Friday, 12th February 2010
My email contacts list is not a social graph. It is not a group of people I have chosen to follow, but is instead full of people with whom I have a (sometimes very tenuous) professional relationship, as well as my family and some of my friends. Interestingly, my best friends don’t email me very often, so they do not show up as a part of my Buzz following list.
Why toppcloud will not be agnostic. Ian Bicking’s toppcloud aims to offer deployment with the ease of use of AppEngine against a standard, open source Ubuntu + Python 2.6 + mod_wsgi + Varnish stack. Here he explains why he’s not going to vary the required components: keeping everything completely standardised means everyone gets the same bugs (and the same fixes).
Google Image Charts: Mathematical (TeX) Formulas (via) I’m not sure when they added this, but you can now use the Google Charts Image API to render mathematical formulas, specified using TeX syntax. Wordpress.com and Wikipedia have both offered this feature for quite a while, but now you can use it anywhere on the Web.
Algorithmic recruitment with GitHub. Matt Biddulph crawls GitHub’s social graph using JUNG (the Java Universal Network/Graph Framework), JRuby and Yahoo! BOSS to find good leads on interesting developers in specific geographic locations.
ElasticSearch: Your Data, Your Search. A neat example of how ElasticSearch’s schemaless indexes and native JSON support make it ridiculously easy to index different types of data and run queries across them.
Around the World by Zeppelin. If you’re in the UK, you have four days left to catch this fantastic 90 minute documentary on iPlayer. It covers the first ever flight around the world, in the Graf Zeppelin in 1929, from the point of view of Lady Grace Drummond-Hay, a reporter for the Hearst media empire and the only woman on the voyage. The archive footage is incredible.

* _SUPPLIED INFORMATION_
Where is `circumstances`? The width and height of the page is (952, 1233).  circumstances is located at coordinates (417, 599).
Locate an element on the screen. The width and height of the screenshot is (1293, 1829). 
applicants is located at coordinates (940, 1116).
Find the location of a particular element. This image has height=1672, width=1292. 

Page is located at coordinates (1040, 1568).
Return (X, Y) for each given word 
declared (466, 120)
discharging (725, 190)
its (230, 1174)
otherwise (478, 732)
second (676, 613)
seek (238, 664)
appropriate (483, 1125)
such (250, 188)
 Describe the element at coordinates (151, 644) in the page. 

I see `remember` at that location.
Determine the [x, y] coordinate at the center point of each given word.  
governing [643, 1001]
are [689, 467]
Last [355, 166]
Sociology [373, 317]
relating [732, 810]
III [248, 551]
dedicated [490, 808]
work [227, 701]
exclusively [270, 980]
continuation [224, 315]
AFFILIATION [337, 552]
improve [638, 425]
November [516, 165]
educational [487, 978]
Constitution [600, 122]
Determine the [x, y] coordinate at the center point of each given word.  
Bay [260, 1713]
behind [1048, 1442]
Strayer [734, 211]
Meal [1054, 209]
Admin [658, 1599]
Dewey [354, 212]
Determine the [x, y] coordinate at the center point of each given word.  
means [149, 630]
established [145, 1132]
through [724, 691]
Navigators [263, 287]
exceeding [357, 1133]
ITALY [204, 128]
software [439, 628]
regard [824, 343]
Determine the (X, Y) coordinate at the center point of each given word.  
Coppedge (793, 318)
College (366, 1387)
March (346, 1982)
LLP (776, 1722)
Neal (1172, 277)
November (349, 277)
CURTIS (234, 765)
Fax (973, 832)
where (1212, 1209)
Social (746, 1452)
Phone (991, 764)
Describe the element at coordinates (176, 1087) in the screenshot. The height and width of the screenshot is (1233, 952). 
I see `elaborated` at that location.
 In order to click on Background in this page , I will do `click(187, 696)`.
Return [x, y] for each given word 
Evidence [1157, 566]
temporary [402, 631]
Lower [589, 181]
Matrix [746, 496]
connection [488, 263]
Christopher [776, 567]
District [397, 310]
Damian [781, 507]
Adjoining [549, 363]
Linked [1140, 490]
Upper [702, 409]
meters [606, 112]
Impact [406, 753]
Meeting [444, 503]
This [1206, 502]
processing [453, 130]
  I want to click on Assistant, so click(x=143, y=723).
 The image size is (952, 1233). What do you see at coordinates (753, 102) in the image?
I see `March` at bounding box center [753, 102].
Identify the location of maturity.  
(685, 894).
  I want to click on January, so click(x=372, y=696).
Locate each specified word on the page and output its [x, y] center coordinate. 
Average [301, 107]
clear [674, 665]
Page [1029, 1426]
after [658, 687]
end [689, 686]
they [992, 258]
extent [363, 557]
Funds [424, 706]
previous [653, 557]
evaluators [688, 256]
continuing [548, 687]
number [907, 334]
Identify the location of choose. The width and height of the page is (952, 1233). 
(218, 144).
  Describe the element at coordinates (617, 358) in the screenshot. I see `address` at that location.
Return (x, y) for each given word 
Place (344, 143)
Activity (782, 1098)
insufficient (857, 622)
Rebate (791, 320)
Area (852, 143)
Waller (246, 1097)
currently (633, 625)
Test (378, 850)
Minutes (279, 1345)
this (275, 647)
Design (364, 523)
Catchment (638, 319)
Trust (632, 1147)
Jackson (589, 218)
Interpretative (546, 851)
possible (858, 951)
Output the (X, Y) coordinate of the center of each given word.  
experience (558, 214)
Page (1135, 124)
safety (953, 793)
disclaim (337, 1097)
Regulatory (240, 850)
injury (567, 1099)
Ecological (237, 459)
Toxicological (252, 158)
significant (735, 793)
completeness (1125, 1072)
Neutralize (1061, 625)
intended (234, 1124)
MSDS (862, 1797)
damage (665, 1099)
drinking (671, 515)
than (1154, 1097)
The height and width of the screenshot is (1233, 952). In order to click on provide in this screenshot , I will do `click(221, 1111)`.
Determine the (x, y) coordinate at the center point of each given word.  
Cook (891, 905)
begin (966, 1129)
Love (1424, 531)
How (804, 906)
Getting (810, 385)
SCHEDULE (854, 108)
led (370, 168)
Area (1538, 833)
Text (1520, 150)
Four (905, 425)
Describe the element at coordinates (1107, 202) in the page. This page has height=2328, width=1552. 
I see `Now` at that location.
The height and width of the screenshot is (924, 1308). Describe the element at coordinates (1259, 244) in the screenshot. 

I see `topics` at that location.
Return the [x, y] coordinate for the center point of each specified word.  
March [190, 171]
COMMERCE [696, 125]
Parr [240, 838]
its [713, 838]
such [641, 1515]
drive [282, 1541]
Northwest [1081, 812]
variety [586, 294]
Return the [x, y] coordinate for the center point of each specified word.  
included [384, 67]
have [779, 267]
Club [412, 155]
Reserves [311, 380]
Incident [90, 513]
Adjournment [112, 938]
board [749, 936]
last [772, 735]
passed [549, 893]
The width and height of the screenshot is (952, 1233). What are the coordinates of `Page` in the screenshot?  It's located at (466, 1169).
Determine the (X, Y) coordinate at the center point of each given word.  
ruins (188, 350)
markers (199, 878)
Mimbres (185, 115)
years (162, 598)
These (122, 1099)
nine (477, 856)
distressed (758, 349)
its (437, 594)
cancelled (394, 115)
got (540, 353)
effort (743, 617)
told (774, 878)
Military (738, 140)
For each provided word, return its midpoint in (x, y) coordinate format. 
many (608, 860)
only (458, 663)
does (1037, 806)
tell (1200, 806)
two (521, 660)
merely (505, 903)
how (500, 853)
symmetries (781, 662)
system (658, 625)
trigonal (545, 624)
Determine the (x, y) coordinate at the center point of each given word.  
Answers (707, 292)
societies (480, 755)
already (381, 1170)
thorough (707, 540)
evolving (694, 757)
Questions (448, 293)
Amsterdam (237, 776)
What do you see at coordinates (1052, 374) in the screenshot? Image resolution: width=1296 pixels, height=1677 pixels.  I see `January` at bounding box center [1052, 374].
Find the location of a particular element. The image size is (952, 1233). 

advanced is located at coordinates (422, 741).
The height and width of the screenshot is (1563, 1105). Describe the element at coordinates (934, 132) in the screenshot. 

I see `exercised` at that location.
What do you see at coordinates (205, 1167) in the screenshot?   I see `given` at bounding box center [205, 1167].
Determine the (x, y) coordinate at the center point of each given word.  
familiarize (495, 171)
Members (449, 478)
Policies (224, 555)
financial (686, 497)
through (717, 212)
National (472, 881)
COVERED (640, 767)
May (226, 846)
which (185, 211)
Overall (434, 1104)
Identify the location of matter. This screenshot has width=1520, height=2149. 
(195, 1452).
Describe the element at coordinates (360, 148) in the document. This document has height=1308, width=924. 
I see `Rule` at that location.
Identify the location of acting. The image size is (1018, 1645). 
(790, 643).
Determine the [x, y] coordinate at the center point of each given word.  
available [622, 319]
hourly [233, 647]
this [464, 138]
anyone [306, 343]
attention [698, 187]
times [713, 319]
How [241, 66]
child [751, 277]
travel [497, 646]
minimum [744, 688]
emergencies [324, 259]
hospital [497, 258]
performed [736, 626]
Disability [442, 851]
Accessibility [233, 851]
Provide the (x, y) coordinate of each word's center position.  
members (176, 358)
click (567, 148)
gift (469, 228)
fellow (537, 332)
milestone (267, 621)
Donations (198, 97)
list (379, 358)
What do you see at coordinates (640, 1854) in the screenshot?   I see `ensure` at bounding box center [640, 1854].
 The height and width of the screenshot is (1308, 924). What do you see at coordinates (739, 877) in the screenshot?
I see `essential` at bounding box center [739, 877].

* _ASSIGNMENT_
Answer from the link roundup:
(a) What software stack does toppcloud target for deployment?
(b) What syntax is used to specify mathematical formulas for the Google Charts Image API?
(c) In what year did the Graf Zeppelin make the first flight around the world?
Rely only on the link roundup for what comes next, not on the material.

* _RESPONSE TO THE TASK_
(a) Ubuntu + Python 2.6 + mod_wsgi + Varnish
(b) TeX syntax
(c) 1929